La rescissione del giudicato ex art. 625 ter c.p.p.: un istituto da rimeditare

Il rimedio restitutorio della rescissione del giudicato, inserito nel codice di rito penale dalla l. 28 aprile 2014, n. 67, viene analizzato in chiave critica: la scelta del legislatore di affidare la competenza funzionale in materia alla Corte di Cassazione appare improvvida e la tecnica normativa, lacunosa e sciatta, dà luogo ad innumerevoli risvolti problematici. Anche talune indicazioni provenienti dalla sentenza delle Sezioni Unite che si è occupata dell’istituto non possono considerarsi come dei punti fermi. Sarà il futuro a riservare nuovi sviluppi.

Ardita la rotta o incerta la geografia? La disapplicazione della legge 40/2004 “in esecuzione” di un giudicato della Corte edu in tema di diagnosi preimpianto

Con l’ordinanza richiamata nel sottotitolo il Tribunale di Roma “chiude” di fatto la nota vicenda giudiziaria “Costa-Pavan”, in tema di diagnosi preimpianto e diritto all’accesso alla procreazione assistita da parte di coppie non sterili ma portatrici di gravi malattie ereditarie. Invece di essere fatto oggetto di questione di costituzionalità, l’art.4 della l. 40/2004 viene “disapplicato”, in modo da consentire immediatamente ai ricorrenti, pur capaci di avere figli, di usufruire di un trattamento di fecondazione assistita e, quindi, di una diagnosi e selezione preimpianto, così da superare nel caso specifico la discriminazione rispetto a coppie che, sugli stessi presupposti e per gli stessi fini, avrebbero la possibilità di accedere ad indagini prenatali ed eventualmente all’interruzione volontaria di gravidanza; discriminazione già censurata in una precedente decisione dalla Corte EDU, stimolata da un ricorso “diretto” degli stessi coniugi. L’analisi del provvedimento e dei peculiari percorsi procedurali che ad esso hanno condotto costituisce occasione per un approfondimento dei nessi tra sistema giuridico CEDU e ordinamento interno, nella prospettiva del c.d. “dialogo tra le Corti”. Tale approfondimento si giova, tra l’altro, di una rilettura delle sentenze sull’altrettanto noto caso “Scoppola”, che sembra rivelare una tendenza non pienamente dichiarata della giurisprudenza, persino costituzionale, ad asseverare forme di disapplicazione di norme di legge in esecuzione sostanziale di sentenze CEDU, limitata alle sole ipotesi in cui il giudice interno abbia a decidere del medesimo caso già preso in considerazione a Strasburgo.

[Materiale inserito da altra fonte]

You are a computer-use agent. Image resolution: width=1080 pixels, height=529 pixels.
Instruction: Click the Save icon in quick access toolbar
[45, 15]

Una tendenza che potrebbe costituire un plausibile “compromesso” – nel caso specifico (connotato da profili problematici peculiari), ma anche più in generale – tra l’esigenza di mantener ferme la “separazione” tra potere giudiziario e legislativo nonché le logiche del principio di legalità, e l’opportunità di concedere al giudice italiano spazi di interazione diretta con quello sovranazionale, senza che tale interazione abbia ad incidere sulla dimensione “generale ed astratta” dell’ordinamento.

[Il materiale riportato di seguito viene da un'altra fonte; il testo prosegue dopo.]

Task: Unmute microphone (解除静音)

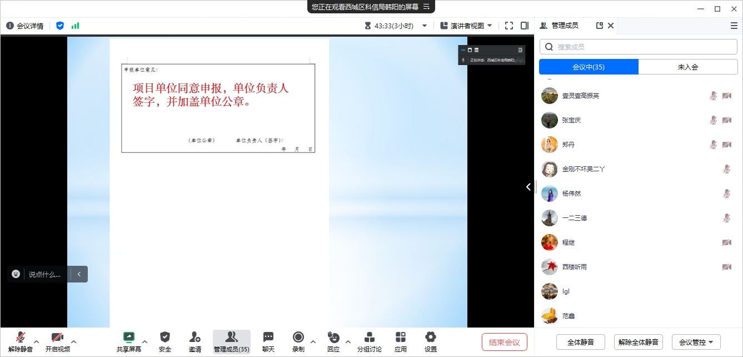Action: [21, 337]
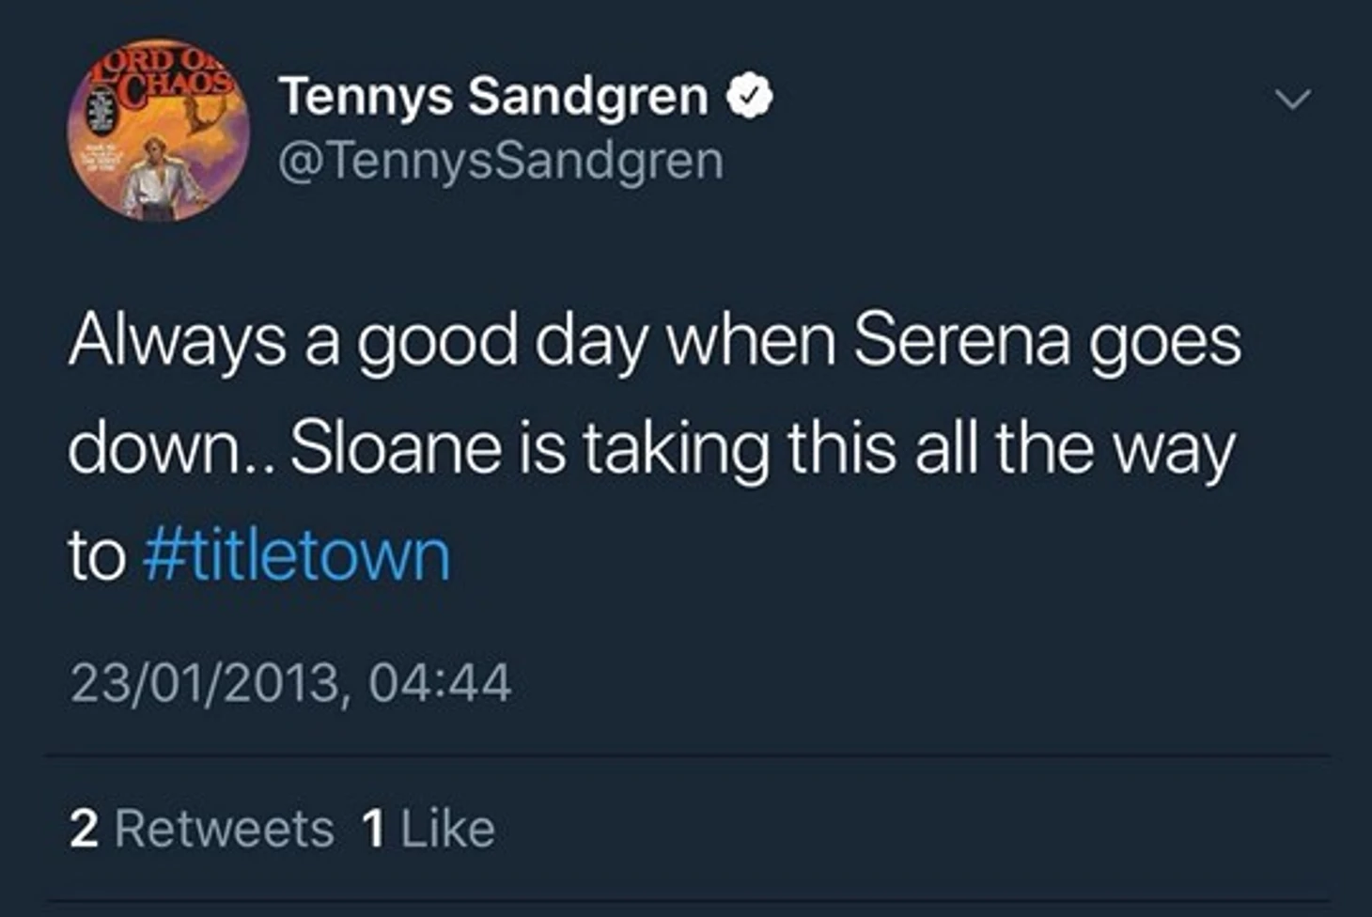The height and width of the screenshot is (917, 1372).
Task: View the 2 Retweets list
Action: pos(201,829)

Giudicato penale e resistenza alla lex mitior sopravvenuta: note sparse a margine di Corte Cost. n. 210 del 2013

La Corte costituzionale, pur accogliendo, con la sentenza n. 210 del 2013, un incidente sollevato dalle Sezioni unite penali della Corte di cassazione per consentire ai “fratelli minori” di Scoppola di conseguire dal giudice dell’esecuzione la commutazione dell’ergastolo nella pena detentiva di trenta anni di reclusione, mantiene ferma in ogni altro caso la stabilità del giudicato di condanna dinanzi alla sopravvenuta lex mitior. Tuttavia alcune sue recenti decisioni, produttive di uno ius superveniens più favorevole al reo, potrebbero determinare effetti anche in sede esecutiva, alla luce di quanto dispongono gli artt. 136 Cost. e 30 legge n. 87 del 1953.